Until his handlers got the better of him, McCain evidently wanted to run as a moderate -- as the Republican antidote to George W. Bush. He wanted to name former Gov. Tom Ridge of Pennsylvania or Sen. Joe Lieberman as his running mate, but the base vetoed that. He ended up trying to ingratiate himself -- and not very convincingly -- with the very people on the far right who destroyed his candidacy in 2000. I suspect that he will spend the rest of his days regretting that he didn't stick to his guns.
Barack Obama has surely reached out to him already, and he will continue to do so, tapping McCain's self-interest in redeeming something of the senator that he once was. What better symbol and substance of the need for this unifying Democratic president to bring some key Republicans into his governing coalition?
Some courtesies to key Republicans will not require Obama to give up anything of his core program. His signature as a state legislator was to be a unifier, as a progressive, and he will build on that talent as president.

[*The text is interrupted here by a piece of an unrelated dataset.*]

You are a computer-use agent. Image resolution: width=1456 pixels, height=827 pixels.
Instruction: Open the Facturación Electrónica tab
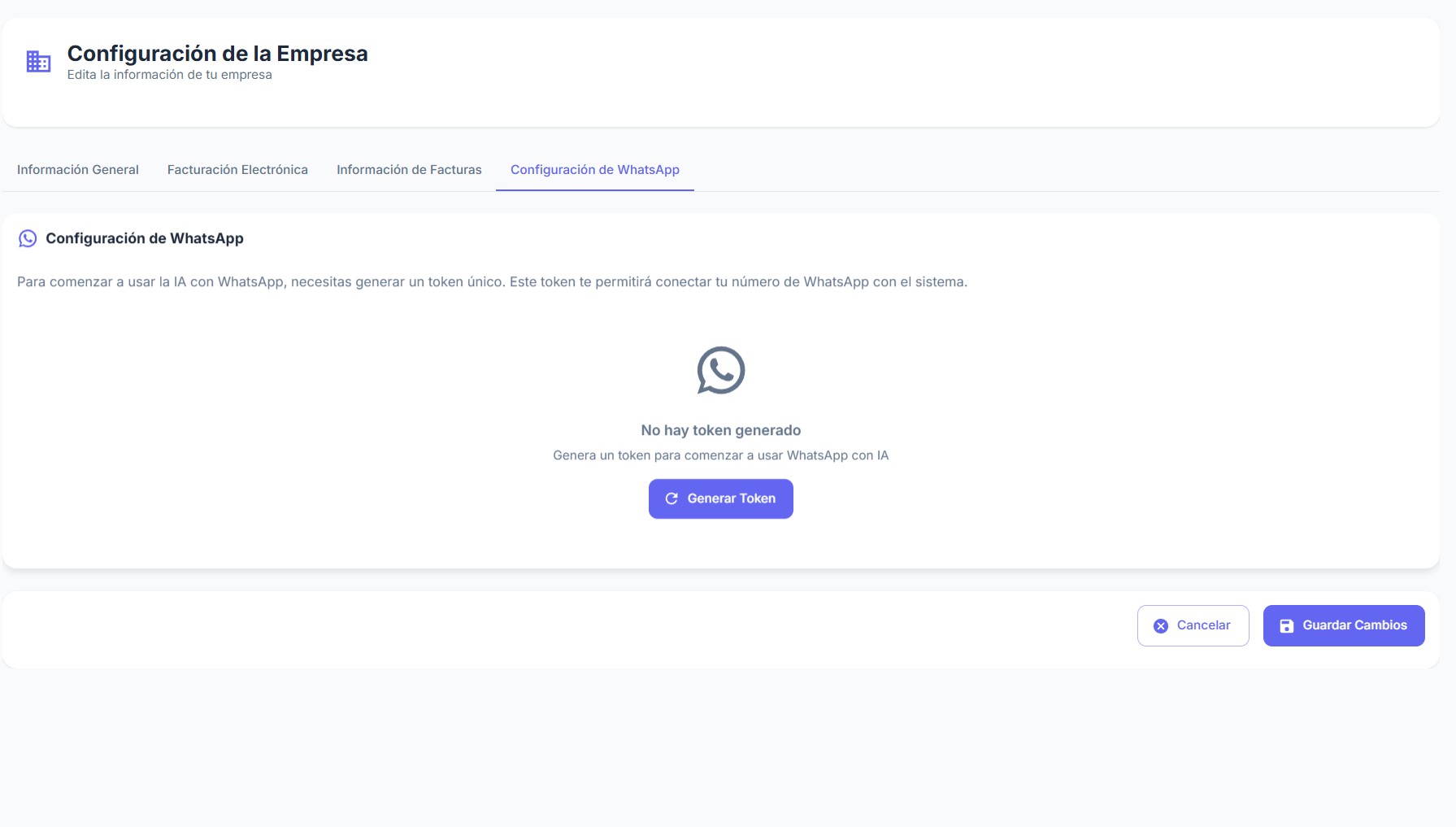[x=237, y=169]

When the recounts in Alaska and Minnesota and the runoff in Georgia are finally finished, Democrats will have between 57 and 59 seats. The idea that Democrats need 60 seats in the Senate for a working majority, because that's what it takes to stop a filibuster, has become conventional media wisdom. Mostly, this premise is wrong.
We don't have a parliamentary system. Democrats don't always vote with their caucus, and neither do Republicans. A 60-vote majority is built on shifting coalitions. And the dynamics are entirely different depending on which party holds the White House. George W. Bush and his floor leaders in the Congress wielded an unusually nasty whip, which rankled Republican moderates. Now, it's payback time.
Several Republican senators who sometimes voted with Bush were not exactly enthusiastic about Bush's policies. They were often torn between their own moderate views and demands of party loyalty. These include Olympia Snowe and Susan Collins of Maine, who had National Journal "liberal" ratings of 48.8 and 48.2 respectively, just below Democrat Mary Landrieu of Louisiana and just above Democrat Ben Nelson of Nebraska.
Candidates to reject a filibuster also include Arlen Specter of Pennsylvania and even more conservative Republicans such as Richard Lugar of Indiana, who both have been good bipartisans given different presidential leadership. And that also describes John McCain. He may have voted with Bush 90 percent of the time, but on key issues like torture, he was willing to oppose Bush.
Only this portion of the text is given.